Isaac Gradman, writing in The Big Picture blog, has a very well done long-form piece on RMBS litigation. (TBP) Readers will note that we have covered RMBS litigation extensively, here, here, here, and here.
Of note were some quotes from the ever entertaining Judge Rakoff:
Even more striking was the straightforward manner in which Rakoff cut through the continued efforts of Flagstar to frame the claims in a backward-looking, results-oriented manner based on the borrower’s payment or employment history post-origination. Manal Mehta of Sunesis Capital highlights the following three passages as directly debunking the banks’ logic for their minimal private label putback reserves:THE COURT: I don’t understand the relevance of what the witness just said at all. At the time the borrower applies to the bank for the loan, there is no way of knowing whether he’s going to be paying for the next three years or not, so you have to assess the risk as it stands at the moment of application, true?
THE COURT: The information that was available at the time was that, in fact, it appeared that he had substantially misrepresented his income, and his income was less, considerably less than he had represented, yes?
THE COURT: But I am still missing the point. It is true, of course, that someone who may have made all sorts of misrepresentations on their loan application may still wind up paying the mortgage for a while. They may have hit the lottery or they may have a relative who helped them out or a hundred other possibilities. But the relevant thing is, in assessing risk, is the risk at the time the loan was approved, yes?
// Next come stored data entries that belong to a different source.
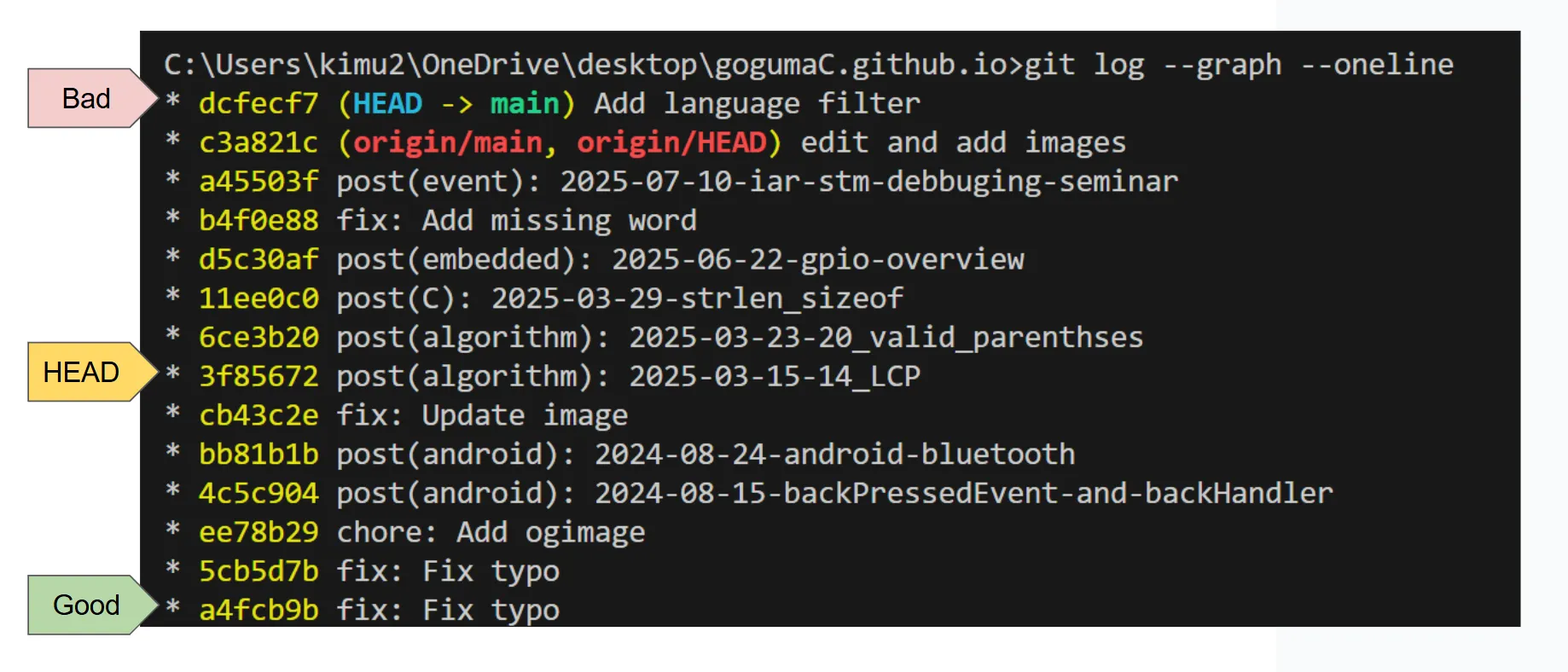Click the valid_parenthses commit message
Image resolution: width=1568 pixels, height=672 pixels.
740,338
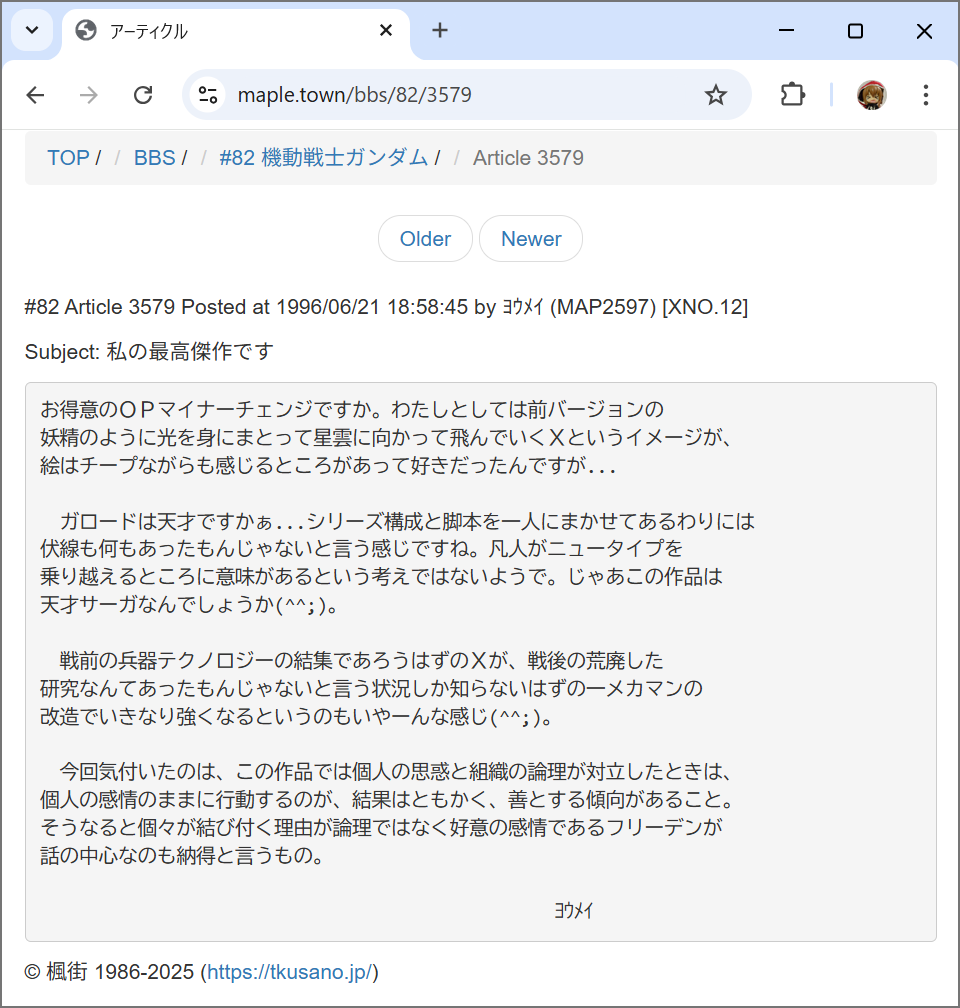Open a new tab with plus button

[x=440, y=31]
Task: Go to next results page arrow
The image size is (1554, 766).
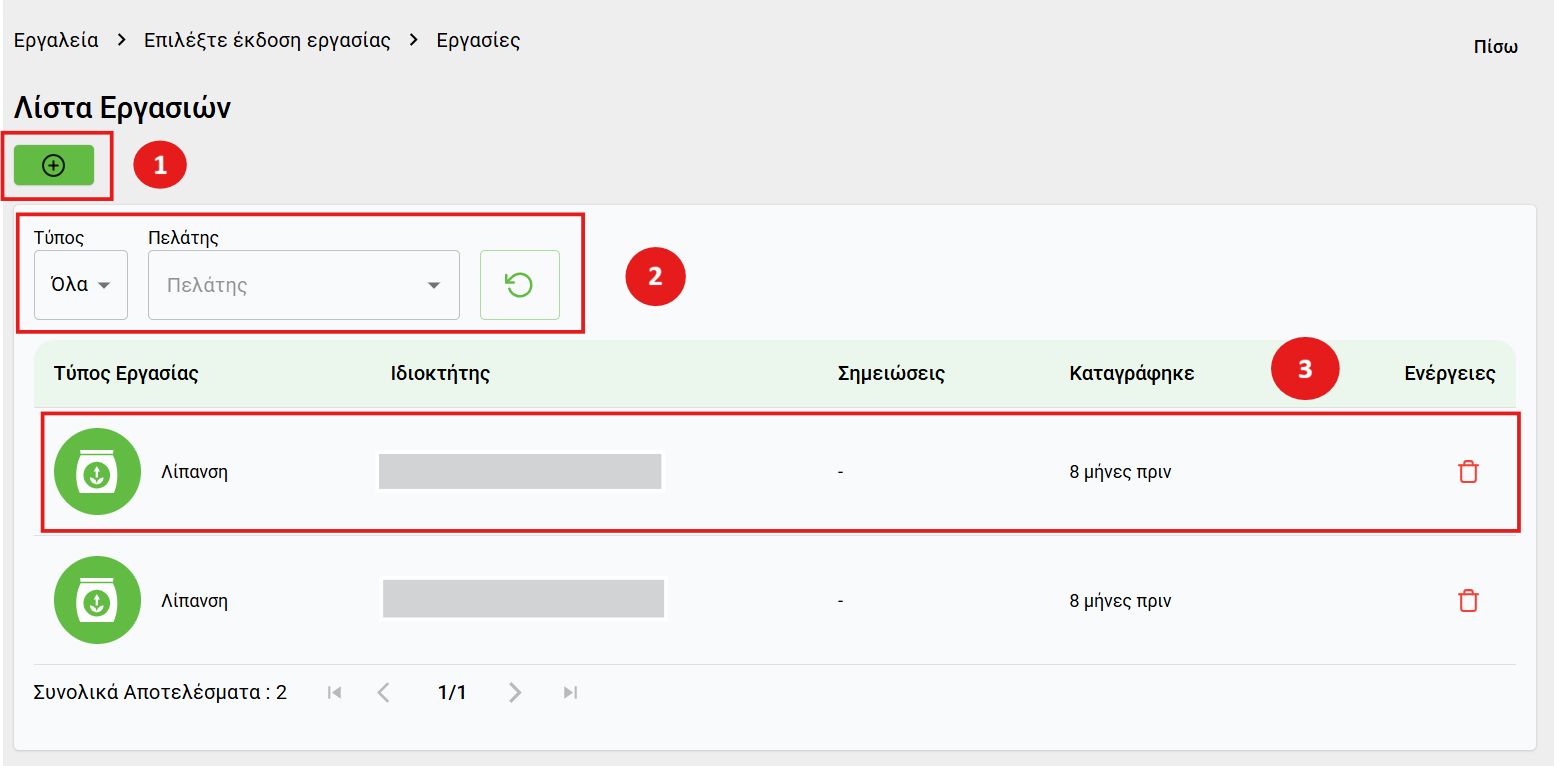Action: pos(515,692)
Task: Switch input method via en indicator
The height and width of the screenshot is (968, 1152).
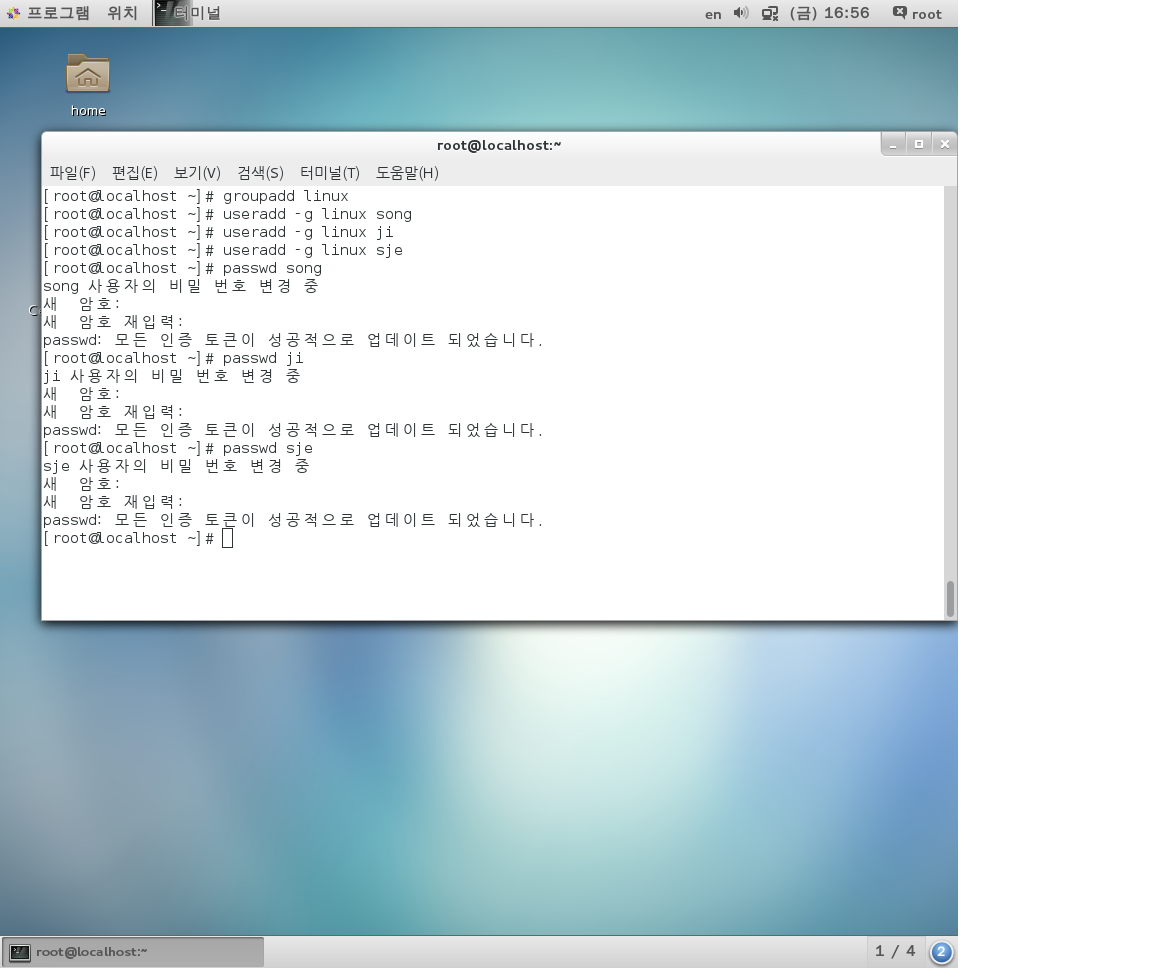Action: click(712, 14)
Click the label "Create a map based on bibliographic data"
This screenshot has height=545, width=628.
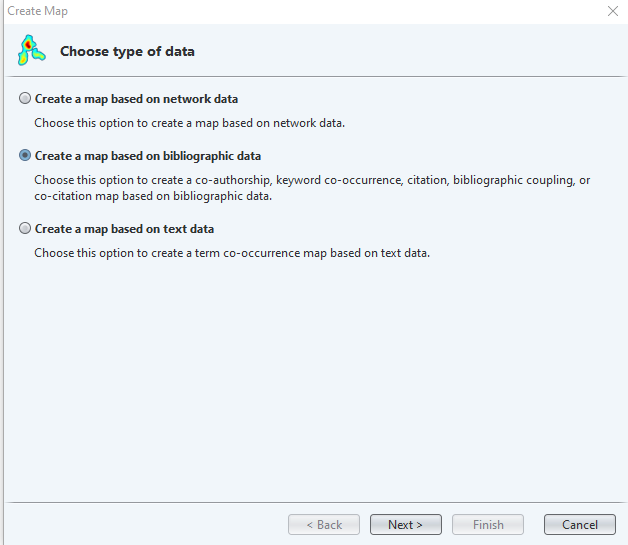click(148, 156)
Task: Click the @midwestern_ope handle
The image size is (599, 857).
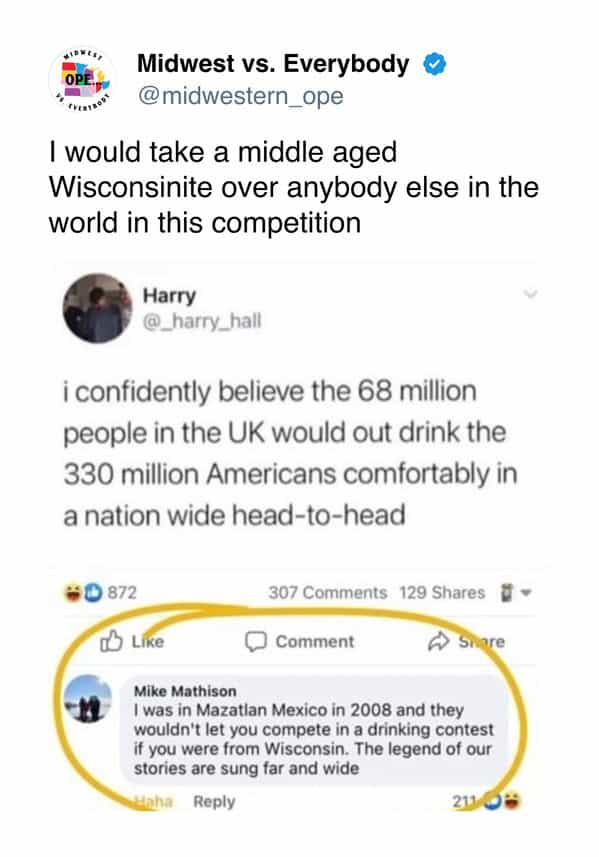Action: [240, 96]
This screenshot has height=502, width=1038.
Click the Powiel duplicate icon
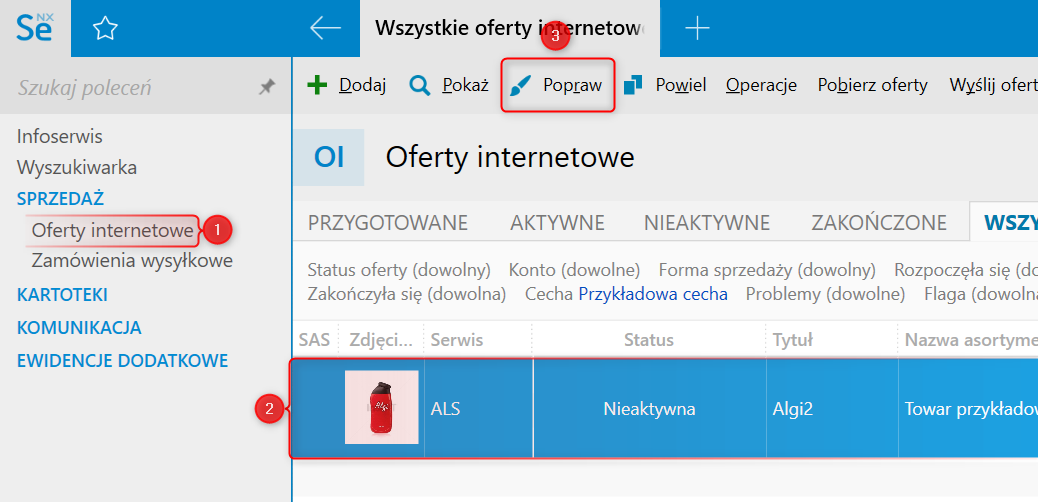(x=633, y=85)
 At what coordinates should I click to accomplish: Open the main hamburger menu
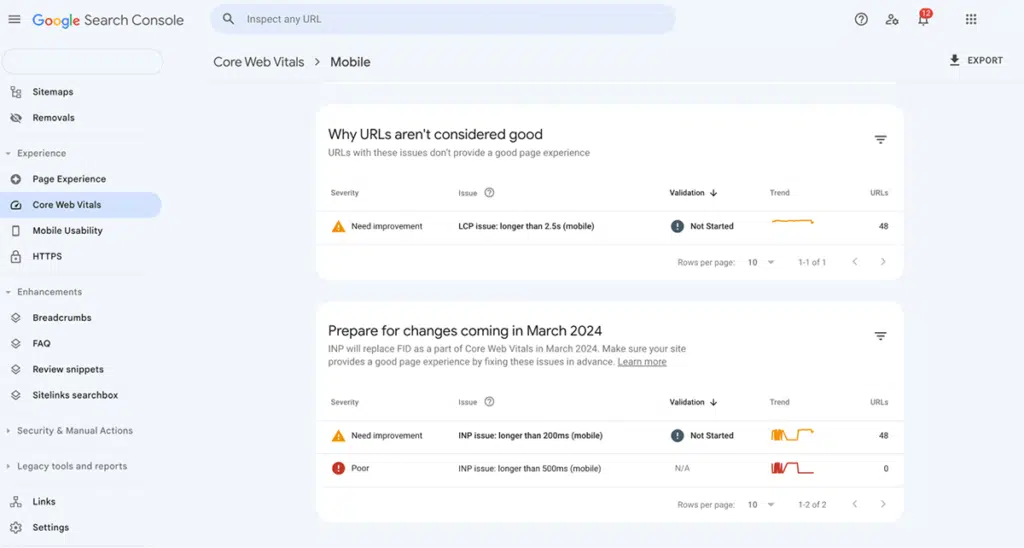[x=14, y=20]
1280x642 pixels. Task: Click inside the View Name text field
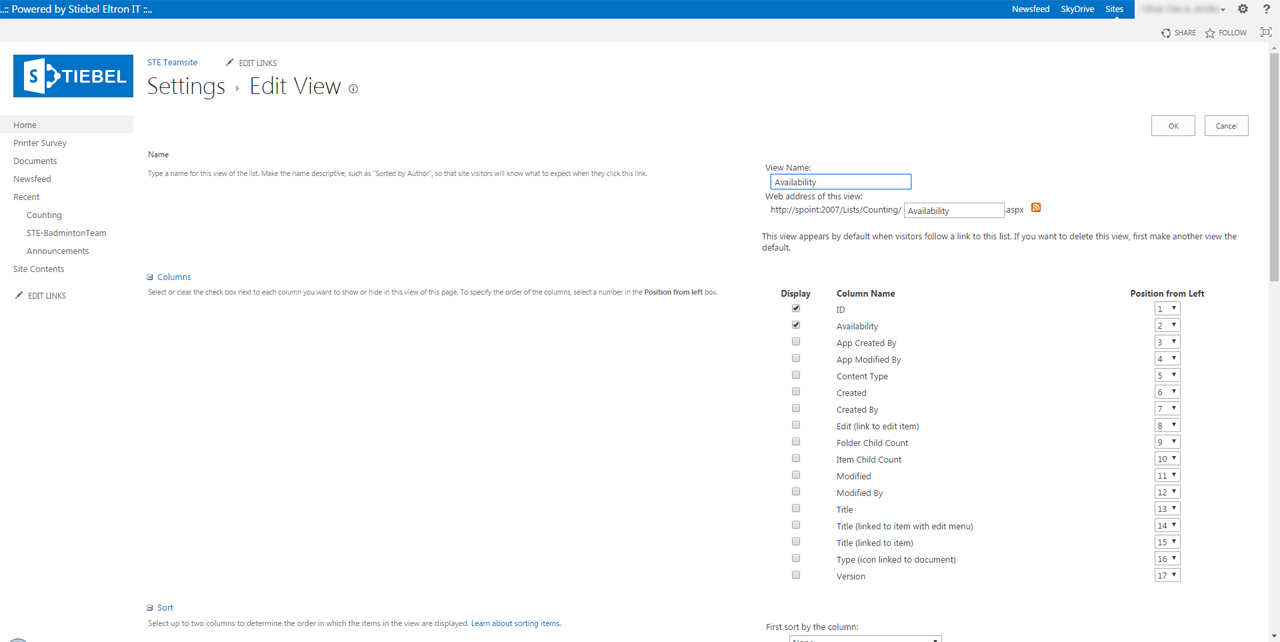(x=840, y=181)
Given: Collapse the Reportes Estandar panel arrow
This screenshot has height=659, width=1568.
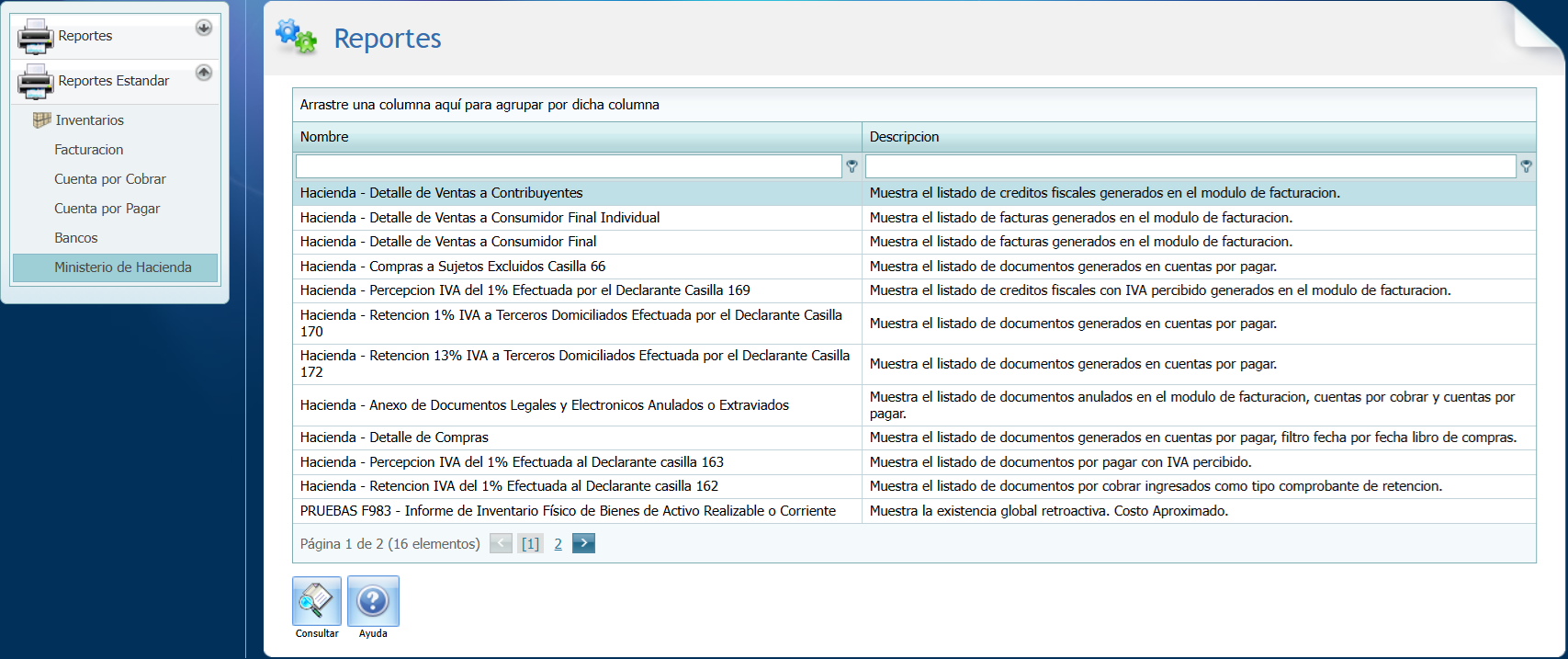Looking at the screenshot, I should [204, 73].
From my perspective, Rakoff has nailed it. The reps and warranties made by originators and issuers were made as of the date the securitization trust closed and the securities were sold to investors. The question is whether a reasonable underwriter using an objective methodology should have found that the borrower was likely to repay the mortgage. Whether the borrower ultimately paid is immaterial – underwriting is all about trying to control the risk at the outset. In other words, even a blind underwriter can sometimes find a bone (a risky borrower who actually does repay the mortgage), but that doesn’t mean it was acceptable for him or her to ignore underwriting guidelines just to push more loans through to closing.